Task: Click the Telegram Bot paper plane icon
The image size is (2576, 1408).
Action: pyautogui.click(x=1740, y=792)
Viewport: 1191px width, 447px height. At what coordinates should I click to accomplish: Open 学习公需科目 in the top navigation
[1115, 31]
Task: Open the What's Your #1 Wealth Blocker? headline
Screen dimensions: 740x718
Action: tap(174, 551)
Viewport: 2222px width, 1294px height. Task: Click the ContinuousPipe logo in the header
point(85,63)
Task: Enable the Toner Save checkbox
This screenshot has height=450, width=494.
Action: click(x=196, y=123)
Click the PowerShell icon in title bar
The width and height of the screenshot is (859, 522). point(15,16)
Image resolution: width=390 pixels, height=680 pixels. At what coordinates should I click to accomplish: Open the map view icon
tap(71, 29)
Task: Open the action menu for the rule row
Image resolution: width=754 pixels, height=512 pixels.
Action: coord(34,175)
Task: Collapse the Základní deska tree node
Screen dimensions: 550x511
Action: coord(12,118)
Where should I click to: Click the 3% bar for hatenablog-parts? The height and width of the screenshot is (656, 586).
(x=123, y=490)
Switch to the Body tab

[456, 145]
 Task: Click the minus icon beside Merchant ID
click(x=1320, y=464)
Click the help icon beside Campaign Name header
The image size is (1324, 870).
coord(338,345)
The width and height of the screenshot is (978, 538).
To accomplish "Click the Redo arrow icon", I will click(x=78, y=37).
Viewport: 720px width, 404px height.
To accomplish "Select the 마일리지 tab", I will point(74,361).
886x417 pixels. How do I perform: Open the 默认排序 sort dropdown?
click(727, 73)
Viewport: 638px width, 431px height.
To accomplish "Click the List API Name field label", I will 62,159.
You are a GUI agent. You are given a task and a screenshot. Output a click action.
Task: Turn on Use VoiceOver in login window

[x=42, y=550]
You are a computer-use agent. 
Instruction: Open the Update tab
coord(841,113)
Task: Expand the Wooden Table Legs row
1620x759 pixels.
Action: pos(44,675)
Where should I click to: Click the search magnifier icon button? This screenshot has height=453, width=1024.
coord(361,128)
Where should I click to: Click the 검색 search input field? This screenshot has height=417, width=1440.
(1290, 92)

■ ■ ■

PROBLEM DESCRIPTION: Search the data above for the word "will" and report how many lines contain it, with nothing further.

SOLVED EXERCISE: 3